His colleagues in government, however, were meanwhile preparing to trim EUR 100 million from the Energy Investment Allowance (EIA), a tax break that allows private renewable energy developers to subtract 55% of the sum they invest in a project from their taxable earnings. Under proposed revisions to the 2005 tax laws, the EUR 160 million allocated for the EIA budget each year will be cut to EUR 60 million (current expenditure is EUR 100 million), thereby reducing to 44% the slice of investment that can be offset against income tax.
The reduction will likely sink plans for Nuon and Shell's 99 MW Near Shore Wind (NSW) project, according to David Uitdenbogaard from Dutch utility Nuon. Given the plant's limited profitability under such conditions, it is unlikely the directors of either Nuon or Shell will approve the project, he says. Furthermore, the offshore project -- which has been in planning since 1997 -- is still embroiled in a legal dispute with national conservation protest group Stichting Duinbehoud, making the scheduled 2005 construction start date highly improbable, he adds.

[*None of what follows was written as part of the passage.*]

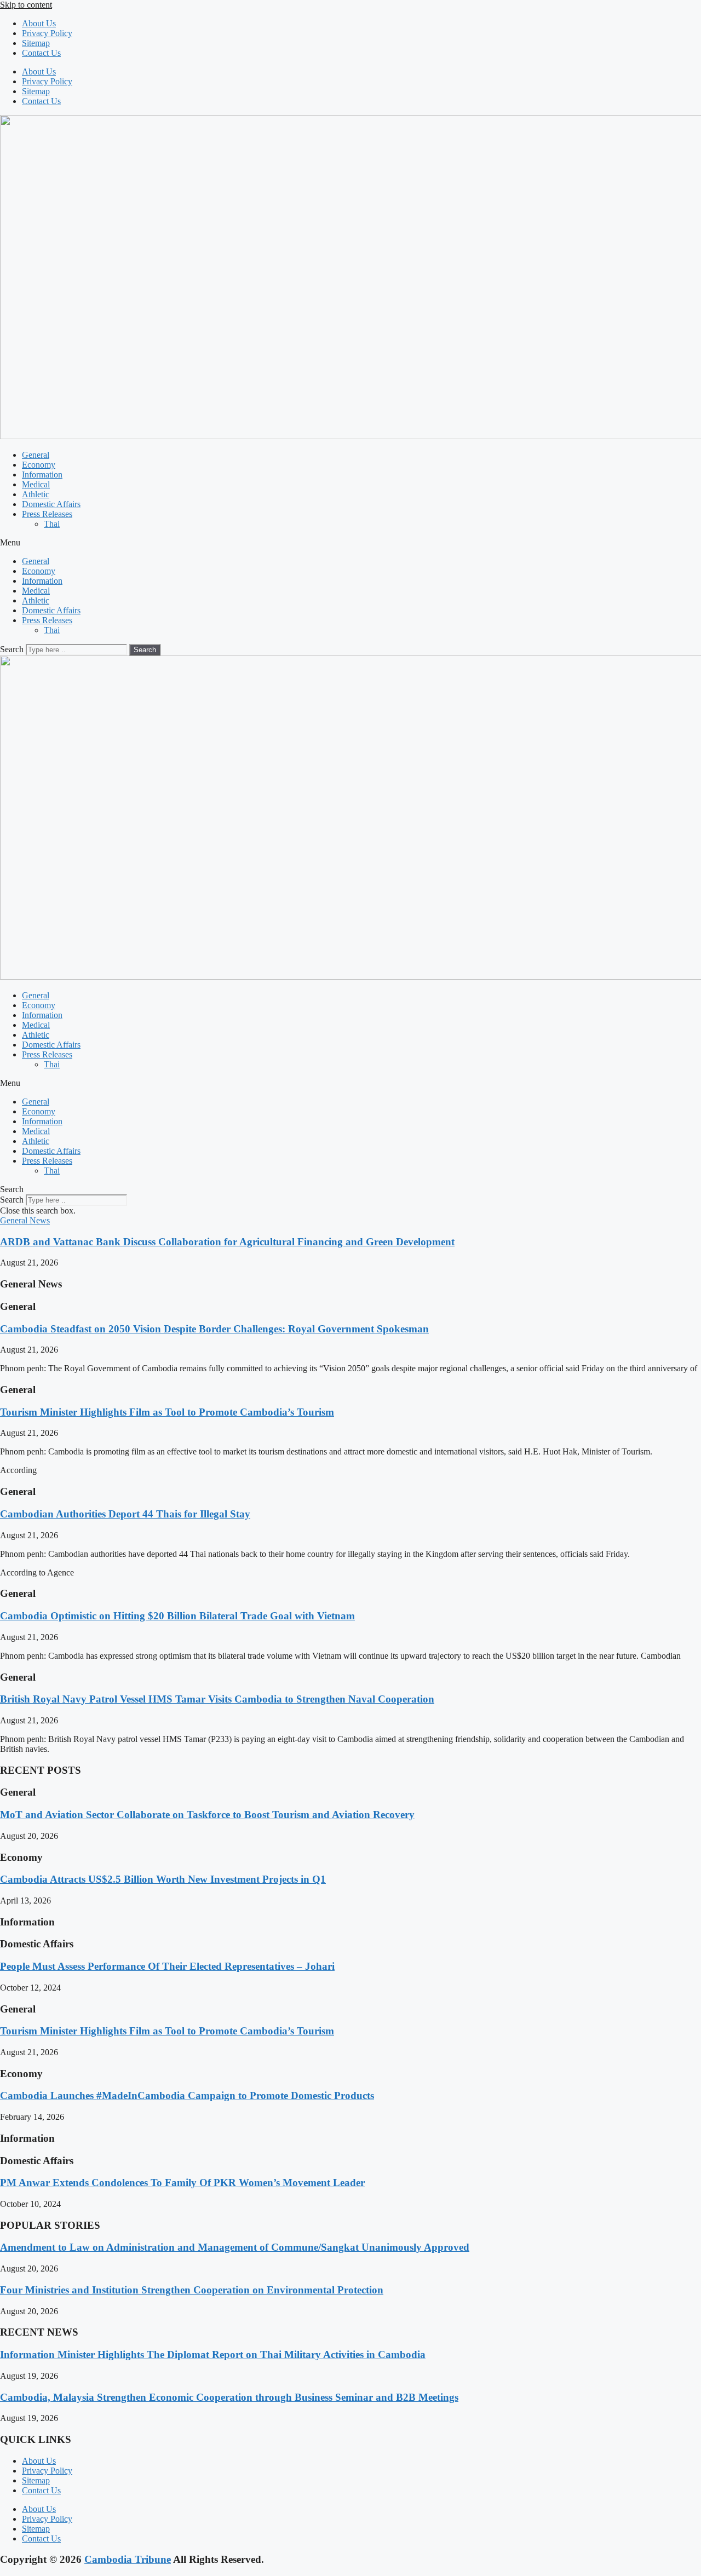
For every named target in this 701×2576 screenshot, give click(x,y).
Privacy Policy (47, 33)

The Netherlands' only other planned offshore wind farm, the WP Q7, will be unaffected by the EIA revision, having already secured its tax exemption, says Mathieu Kortenoever of renewables developer E-Connection (Windpower Monthly, February 2004). But the reduction will rule out any further offshore development, he believes.
A blow onshore too
For Dirk van der Ham of the Noordenwind wind farmers' co-operative, the consequences of the EIA cut are equally disastrous for future onshore wind development. Planning for most Dutch wind projects takes around five years and most plans will have been based on the assumption of a 55% EIA. "Many of these will now be put on ice," he says. "In the less windy provinces such as Limburg, the eastern part of Noord Brabant, Gelderland, Utrecht, Overijssel, Drenthe and large parts of Groningen, wind farms will no longer be possible."

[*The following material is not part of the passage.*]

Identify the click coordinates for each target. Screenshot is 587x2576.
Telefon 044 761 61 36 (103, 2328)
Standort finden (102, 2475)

Parliament is scheduled to decide on the proposal next month. Diederik Samsom of the opposition Dutch Labour party is not convinced that a crisis is imminent. He points out that the subsidy cut already represents a softening of the cabinet's original plans. "We are fighting a rearguard action at the moment, and a 44% EIA rate with no cap on the total budget is far better than what was originally on the table," says Samsom.

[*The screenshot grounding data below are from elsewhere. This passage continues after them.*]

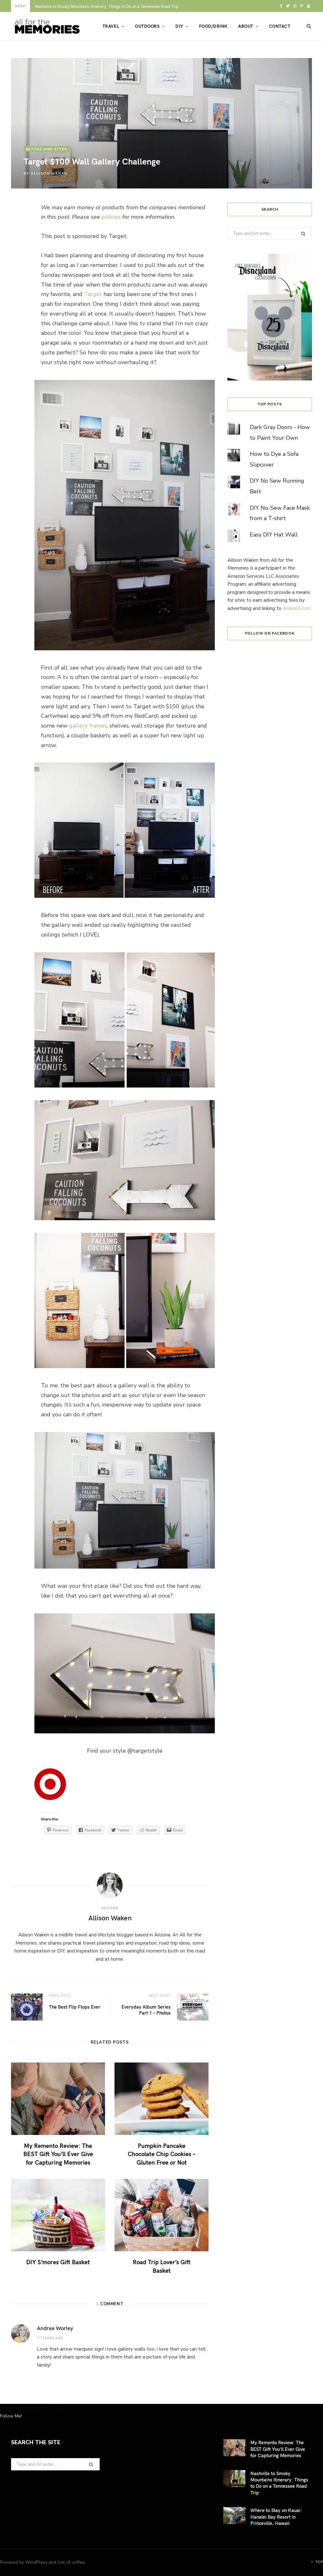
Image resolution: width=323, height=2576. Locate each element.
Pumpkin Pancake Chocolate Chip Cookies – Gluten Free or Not (162, 2153)
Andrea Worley (55, 2328)
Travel (111, 26)
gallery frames (88, 725)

He adds that with this measure, the most rightwing faction of the governing coalition, the VVD, has jumped on board a growing anti-wind bandwagon in the Netherlands. "As a right wing liberal party, they are obviously opposed to subsidies on renewable energy, but officially the government is still pro-renewable energy, so it will be interesting to see how this story ends. Perhaps we will see that their bark is worse than their bite," says Samsom.
He concedes that a 44% rate will effectively stifle any marginal inland projects but believes that offshore wind development is still possible at that rate -- although it will need to be seen within the context of other changes to the tax law, especially alterations to the profit tax on companies, he says.
Ironically, the EIA reduction, which threatens to scupper the Nuon-Shell wind farm, was made by the VVD's Paul Krom, formerly vice president of human resources at Shell Renewables International.